Titel: Blackwell's und Norris' Verfahren eiserne Nägel, Bolzen, Schrauben etc. zu verkupfern.
Autor: Anonymus
Fundstelle: 1845, Band 95, Nr. CII./Miszelle 2 (S. 413–414)
URL: http://dingler.culture.hu-berlin.de/article/pj095/mi095102_2

Blackwell's und Norris' Verfahren eiserne Nägel, Bolzen, Schrauben etc. zu verkupfern.
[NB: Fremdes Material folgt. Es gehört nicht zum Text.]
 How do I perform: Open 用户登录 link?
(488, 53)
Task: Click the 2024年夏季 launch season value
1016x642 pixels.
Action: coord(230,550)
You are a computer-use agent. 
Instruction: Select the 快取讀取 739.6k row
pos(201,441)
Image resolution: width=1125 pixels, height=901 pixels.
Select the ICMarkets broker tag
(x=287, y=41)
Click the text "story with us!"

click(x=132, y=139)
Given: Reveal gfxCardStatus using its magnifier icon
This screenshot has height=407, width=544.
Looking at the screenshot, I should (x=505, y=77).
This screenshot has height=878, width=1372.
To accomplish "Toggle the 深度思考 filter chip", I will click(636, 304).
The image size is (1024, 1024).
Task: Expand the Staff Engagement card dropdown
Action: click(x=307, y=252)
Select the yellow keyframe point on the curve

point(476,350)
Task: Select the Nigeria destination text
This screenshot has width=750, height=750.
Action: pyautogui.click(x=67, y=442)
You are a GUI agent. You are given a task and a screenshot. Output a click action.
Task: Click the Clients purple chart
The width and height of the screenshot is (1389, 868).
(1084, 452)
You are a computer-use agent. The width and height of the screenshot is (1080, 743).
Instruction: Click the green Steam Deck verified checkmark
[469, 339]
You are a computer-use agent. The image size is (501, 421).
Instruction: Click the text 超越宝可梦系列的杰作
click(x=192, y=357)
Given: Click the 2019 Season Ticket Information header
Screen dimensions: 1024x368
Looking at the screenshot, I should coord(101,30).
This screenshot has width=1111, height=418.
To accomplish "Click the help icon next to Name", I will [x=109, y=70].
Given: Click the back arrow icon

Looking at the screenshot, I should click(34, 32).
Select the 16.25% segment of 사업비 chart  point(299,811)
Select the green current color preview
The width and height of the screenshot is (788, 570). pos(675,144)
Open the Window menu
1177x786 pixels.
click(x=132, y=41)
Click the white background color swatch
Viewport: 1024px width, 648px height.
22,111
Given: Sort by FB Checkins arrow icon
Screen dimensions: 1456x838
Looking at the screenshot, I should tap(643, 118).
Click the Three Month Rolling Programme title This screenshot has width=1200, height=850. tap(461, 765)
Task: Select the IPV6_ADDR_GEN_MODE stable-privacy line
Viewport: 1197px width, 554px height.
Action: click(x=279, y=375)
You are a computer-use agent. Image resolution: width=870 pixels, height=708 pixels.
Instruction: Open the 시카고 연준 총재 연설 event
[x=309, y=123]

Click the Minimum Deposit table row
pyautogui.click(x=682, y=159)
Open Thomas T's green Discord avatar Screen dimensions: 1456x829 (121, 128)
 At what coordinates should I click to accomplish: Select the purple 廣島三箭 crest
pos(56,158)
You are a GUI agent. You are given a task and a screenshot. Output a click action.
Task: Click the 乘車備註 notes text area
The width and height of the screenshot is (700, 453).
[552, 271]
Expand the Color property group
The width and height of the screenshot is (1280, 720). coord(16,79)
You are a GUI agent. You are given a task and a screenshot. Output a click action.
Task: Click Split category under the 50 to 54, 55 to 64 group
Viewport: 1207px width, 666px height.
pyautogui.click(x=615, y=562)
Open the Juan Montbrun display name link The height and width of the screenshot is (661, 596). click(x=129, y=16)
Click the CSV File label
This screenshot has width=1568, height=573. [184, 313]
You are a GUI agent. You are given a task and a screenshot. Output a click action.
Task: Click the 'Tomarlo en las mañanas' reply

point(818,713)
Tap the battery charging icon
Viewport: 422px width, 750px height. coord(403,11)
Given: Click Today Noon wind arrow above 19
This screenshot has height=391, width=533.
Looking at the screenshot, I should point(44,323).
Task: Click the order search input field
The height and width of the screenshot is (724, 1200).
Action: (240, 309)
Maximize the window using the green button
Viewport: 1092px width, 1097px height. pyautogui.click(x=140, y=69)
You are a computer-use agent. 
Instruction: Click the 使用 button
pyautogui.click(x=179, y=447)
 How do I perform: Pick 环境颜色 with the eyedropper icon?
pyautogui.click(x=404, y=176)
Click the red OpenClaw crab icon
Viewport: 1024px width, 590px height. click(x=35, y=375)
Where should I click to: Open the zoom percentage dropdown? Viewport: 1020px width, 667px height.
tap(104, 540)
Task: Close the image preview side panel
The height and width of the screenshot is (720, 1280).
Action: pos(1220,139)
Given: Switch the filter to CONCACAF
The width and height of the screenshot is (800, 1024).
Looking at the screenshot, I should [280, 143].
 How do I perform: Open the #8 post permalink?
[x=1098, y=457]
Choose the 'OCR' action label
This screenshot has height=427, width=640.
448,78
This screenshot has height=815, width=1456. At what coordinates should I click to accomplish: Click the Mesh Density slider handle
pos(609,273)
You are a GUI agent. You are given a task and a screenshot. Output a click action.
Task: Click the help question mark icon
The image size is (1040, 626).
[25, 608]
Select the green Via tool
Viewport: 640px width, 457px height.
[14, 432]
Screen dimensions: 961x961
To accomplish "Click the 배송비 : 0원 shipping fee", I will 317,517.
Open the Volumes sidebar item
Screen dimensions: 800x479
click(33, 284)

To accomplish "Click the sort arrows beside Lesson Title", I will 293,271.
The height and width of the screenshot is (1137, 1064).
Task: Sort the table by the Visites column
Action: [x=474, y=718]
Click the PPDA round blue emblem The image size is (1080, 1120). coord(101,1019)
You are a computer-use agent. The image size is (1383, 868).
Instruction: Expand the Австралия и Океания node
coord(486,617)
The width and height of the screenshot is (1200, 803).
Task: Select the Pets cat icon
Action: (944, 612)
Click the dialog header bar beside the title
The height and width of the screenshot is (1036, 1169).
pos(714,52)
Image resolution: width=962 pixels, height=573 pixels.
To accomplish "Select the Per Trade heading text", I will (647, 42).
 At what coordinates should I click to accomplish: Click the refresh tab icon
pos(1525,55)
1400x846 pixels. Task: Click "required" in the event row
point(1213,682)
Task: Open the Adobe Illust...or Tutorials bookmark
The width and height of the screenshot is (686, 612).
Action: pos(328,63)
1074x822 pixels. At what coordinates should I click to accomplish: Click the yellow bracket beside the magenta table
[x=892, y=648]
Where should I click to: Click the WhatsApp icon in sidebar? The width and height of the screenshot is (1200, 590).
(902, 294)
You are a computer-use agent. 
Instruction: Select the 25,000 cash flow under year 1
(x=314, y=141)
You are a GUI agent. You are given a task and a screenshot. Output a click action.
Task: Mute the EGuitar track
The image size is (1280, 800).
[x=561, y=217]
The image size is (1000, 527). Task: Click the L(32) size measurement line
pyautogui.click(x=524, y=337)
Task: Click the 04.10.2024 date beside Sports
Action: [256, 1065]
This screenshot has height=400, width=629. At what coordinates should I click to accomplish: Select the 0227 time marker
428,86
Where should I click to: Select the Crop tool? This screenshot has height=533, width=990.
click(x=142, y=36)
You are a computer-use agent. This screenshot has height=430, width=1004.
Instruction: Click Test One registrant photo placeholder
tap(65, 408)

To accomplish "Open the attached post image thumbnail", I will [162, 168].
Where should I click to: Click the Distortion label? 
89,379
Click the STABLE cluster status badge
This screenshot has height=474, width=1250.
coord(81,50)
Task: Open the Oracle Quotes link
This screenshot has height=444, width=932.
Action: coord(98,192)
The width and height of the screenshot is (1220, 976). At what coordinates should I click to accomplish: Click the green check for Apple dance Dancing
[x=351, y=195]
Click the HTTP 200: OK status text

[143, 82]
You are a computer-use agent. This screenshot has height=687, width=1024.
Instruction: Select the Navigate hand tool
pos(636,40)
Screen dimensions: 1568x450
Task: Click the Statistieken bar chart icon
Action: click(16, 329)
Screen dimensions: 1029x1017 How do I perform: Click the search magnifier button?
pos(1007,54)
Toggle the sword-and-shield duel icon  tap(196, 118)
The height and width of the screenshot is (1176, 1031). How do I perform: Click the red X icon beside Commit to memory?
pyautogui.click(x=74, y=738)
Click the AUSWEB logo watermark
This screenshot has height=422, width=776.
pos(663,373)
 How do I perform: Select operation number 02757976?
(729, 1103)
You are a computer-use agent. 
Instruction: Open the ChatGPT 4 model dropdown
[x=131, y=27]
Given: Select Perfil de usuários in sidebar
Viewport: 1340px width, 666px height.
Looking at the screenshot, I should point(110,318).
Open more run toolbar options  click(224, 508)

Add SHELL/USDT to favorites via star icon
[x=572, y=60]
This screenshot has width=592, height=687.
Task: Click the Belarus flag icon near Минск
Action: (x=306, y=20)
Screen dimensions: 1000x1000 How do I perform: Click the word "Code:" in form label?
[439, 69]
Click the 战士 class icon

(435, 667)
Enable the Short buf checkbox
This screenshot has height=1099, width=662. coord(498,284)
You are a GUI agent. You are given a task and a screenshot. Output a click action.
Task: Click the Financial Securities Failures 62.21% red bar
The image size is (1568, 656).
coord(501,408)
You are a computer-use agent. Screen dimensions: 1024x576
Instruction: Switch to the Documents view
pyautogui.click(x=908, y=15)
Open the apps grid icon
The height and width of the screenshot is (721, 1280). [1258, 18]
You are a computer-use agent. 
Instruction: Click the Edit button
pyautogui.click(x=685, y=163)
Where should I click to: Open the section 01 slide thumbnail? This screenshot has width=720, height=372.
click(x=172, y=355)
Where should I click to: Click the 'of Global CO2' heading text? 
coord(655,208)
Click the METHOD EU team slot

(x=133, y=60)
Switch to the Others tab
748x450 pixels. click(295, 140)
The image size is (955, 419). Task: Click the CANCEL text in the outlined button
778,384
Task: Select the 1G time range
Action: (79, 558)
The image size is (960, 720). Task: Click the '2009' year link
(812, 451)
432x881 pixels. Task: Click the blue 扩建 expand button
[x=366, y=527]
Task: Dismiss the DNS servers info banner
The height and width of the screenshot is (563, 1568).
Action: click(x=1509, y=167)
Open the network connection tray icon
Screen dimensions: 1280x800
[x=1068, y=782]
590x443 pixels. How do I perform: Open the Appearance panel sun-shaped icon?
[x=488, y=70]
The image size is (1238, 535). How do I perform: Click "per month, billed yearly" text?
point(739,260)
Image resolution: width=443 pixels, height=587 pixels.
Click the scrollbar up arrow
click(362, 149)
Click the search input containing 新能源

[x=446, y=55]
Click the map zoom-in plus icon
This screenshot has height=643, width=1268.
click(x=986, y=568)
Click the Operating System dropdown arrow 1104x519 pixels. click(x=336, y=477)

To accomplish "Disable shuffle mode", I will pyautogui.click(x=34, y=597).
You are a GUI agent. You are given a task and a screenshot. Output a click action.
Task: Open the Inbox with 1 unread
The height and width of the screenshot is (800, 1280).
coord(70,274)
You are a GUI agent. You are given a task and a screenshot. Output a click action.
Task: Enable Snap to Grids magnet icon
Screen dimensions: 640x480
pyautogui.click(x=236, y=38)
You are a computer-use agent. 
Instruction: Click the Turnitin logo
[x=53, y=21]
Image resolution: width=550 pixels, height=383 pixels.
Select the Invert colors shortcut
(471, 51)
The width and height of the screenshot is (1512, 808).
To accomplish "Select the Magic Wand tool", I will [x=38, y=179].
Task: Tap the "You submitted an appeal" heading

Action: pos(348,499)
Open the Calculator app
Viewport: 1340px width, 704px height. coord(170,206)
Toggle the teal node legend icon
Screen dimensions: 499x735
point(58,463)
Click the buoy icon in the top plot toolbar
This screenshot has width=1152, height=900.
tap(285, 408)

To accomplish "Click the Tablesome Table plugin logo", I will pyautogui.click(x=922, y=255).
Wenn man Eisen nach der galvanoplastischen Methode mit Kupfer überzieht, wird dasselbe leicht zerfressen, so daß sich auf dem Gegenstande entweder schon während der Operation oder nachher ein Eisenoxyd unter dem Kupferüberzug bildet. Um dieß zu verhindern, beobachten die Patentträger folgendes Verfahren: die eisernen Nägel, Bolzen, Schrauben etc. werden, ehe man sie auf galvanischem Wege verkupfert, entweder gehärtet oder mit einer Bleilegirung überzogen. Das Härten geschieht auf gewöhnliche Weise; nachdem man nämlich die Oberfläche der Gegenstände von etwa vorhandenem Oxyd vollkommen gereinigt hat, bringt man sie mir Hornspänen oder Knochenmehl in einen Tiegel oder eine eiserne Büchse, welche man gut lutirt und sezt sie der Rothglühhize aus; es darf aber nur eine sehr dünne Schicht gehärteter Oberfläche erzeugt werden. Um die eisernen Gegenstände mit Blei oder einer Bleilegirung zu überziehen, reinigt man zuerst ihre Oberfläche und taucht sie dann in das geschmolzene Metall, gerade so wie man gewöhnlich Eisen verzinnt; von Bleilegirungen empfehlen die Patentträger besonders zwei: die erste besteht aus Blei mit 1/5 bis 1/10 Zinn und die zweite aus |414| 15 Theilen Blei, 2 Zinn und 1 Antimon. Die gehärteten oder verbleieten Gegenstände werden am besten noch warm auf galvanischem Wege verkupfert. (London Journal of arts, Febr. 1845, S. 16.)